+++ RECORDED INFORMATION

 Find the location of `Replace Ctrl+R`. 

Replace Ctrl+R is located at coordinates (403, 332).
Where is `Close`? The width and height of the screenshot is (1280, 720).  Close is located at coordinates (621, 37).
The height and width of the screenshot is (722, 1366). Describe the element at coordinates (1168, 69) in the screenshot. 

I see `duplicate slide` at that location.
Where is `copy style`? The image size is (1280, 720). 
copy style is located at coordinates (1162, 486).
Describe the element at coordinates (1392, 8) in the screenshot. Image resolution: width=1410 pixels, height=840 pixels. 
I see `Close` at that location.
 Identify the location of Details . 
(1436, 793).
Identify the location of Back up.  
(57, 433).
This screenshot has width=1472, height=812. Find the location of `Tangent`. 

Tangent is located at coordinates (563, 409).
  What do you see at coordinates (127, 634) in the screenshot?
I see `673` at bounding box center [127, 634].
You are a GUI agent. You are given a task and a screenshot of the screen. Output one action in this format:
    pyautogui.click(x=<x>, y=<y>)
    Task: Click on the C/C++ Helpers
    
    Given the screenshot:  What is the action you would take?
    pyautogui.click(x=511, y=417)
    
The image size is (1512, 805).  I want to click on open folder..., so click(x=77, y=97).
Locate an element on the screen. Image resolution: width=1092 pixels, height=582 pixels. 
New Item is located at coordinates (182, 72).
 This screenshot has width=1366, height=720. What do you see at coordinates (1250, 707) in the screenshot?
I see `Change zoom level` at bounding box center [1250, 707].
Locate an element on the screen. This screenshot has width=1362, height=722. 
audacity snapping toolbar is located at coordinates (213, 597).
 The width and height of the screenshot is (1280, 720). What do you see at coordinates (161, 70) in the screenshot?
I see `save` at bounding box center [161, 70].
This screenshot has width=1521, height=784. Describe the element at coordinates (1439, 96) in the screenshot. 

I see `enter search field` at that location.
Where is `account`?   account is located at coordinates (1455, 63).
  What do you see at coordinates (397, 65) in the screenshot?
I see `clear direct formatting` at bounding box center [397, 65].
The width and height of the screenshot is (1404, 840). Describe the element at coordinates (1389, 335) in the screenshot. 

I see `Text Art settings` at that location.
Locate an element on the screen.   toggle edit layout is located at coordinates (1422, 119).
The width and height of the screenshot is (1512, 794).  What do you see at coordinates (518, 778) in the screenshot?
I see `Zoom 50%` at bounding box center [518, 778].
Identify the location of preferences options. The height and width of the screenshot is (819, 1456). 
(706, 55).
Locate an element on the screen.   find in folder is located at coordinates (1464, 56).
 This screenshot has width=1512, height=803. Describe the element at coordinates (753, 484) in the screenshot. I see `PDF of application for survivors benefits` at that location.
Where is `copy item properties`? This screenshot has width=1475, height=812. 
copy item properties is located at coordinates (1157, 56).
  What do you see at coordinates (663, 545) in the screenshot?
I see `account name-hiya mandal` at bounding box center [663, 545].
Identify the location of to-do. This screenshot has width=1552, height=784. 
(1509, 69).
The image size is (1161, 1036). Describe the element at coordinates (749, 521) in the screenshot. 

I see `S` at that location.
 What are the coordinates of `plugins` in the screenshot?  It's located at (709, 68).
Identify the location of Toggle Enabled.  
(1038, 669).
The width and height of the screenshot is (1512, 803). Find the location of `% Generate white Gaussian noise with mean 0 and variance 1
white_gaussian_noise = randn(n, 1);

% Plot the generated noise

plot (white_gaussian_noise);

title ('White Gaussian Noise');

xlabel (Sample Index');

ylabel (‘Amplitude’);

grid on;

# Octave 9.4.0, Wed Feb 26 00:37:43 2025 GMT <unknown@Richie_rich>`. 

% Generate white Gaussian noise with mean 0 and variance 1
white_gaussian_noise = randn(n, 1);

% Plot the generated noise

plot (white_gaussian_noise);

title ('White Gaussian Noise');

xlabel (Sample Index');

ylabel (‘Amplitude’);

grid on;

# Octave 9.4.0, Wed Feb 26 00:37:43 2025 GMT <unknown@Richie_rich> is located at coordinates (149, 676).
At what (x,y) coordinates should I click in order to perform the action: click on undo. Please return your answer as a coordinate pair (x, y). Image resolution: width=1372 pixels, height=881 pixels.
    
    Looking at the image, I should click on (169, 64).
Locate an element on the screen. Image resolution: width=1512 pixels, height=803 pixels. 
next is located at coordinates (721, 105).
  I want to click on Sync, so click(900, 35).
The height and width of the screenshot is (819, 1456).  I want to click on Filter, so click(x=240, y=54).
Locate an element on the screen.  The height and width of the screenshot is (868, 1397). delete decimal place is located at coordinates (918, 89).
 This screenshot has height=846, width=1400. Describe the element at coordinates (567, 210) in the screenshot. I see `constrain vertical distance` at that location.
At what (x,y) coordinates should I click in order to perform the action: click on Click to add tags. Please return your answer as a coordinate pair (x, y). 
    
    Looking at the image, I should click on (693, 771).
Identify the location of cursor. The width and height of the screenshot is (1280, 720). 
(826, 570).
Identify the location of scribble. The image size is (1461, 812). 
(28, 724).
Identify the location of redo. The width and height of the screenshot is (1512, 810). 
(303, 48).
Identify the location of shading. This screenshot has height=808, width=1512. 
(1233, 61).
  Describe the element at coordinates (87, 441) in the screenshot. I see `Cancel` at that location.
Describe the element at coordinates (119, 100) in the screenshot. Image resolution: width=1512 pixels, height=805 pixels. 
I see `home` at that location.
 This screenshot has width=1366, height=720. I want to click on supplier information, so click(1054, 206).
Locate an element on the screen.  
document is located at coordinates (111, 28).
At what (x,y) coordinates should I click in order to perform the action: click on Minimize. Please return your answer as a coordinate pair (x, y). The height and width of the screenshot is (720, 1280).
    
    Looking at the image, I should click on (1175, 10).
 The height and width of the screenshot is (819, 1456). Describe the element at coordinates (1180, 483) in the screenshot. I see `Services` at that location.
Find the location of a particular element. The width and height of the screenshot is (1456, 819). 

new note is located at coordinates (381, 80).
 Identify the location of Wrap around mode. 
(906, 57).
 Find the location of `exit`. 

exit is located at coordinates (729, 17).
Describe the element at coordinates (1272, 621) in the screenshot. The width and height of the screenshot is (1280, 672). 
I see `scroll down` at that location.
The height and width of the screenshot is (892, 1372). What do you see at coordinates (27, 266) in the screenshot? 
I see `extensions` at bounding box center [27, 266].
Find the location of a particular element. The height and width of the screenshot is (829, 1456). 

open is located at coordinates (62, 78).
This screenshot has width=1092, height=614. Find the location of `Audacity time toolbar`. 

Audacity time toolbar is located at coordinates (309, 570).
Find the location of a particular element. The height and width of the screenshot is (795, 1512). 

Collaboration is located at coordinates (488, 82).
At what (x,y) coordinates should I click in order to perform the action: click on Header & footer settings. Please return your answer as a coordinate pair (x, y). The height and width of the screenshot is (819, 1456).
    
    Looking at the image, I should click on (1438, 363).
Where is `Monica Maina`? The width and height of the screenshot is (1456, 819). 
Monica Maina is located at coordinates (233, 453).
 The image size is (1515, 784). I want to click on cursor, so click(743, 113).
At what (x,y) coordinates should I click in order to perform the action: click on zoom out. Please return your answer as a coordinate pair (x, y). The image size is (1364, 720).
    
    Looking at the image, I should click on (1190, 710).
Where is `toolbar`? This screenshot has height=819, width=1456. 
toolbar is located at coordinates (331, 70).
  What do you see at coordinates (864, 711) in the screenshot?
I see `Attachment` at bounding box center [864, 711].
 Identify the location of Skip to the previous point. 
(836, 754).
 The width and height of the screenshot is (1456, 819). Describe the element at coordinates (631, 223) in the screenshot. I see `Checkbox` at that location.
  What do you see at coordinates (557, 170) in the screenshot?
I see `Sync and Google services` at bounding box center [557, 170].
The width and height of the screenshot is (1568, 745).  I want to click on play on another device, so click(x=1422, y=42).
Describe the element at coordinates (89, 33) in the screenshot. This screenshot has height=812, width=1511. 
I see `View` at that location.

++++++

> PROBLEM TO SOLVE: Rewrite the entries above from the line containing "The image size is (1161, 1036)." down to the line containing "(1038, 669).", swapping "screenshot" for "screen capture" and leaving everything else unchanged.

> EXERCISE RESPONSE:
The image size is (1161, 1036). Describe the element at coordinates (749, 521) in the screen capture. 

I see `S` at that location.
 What are the coordinates of `plugins` in the screen capture?  It's located at (709, 68).
Identify the location of Toggle Enabled.  
(1038, 669).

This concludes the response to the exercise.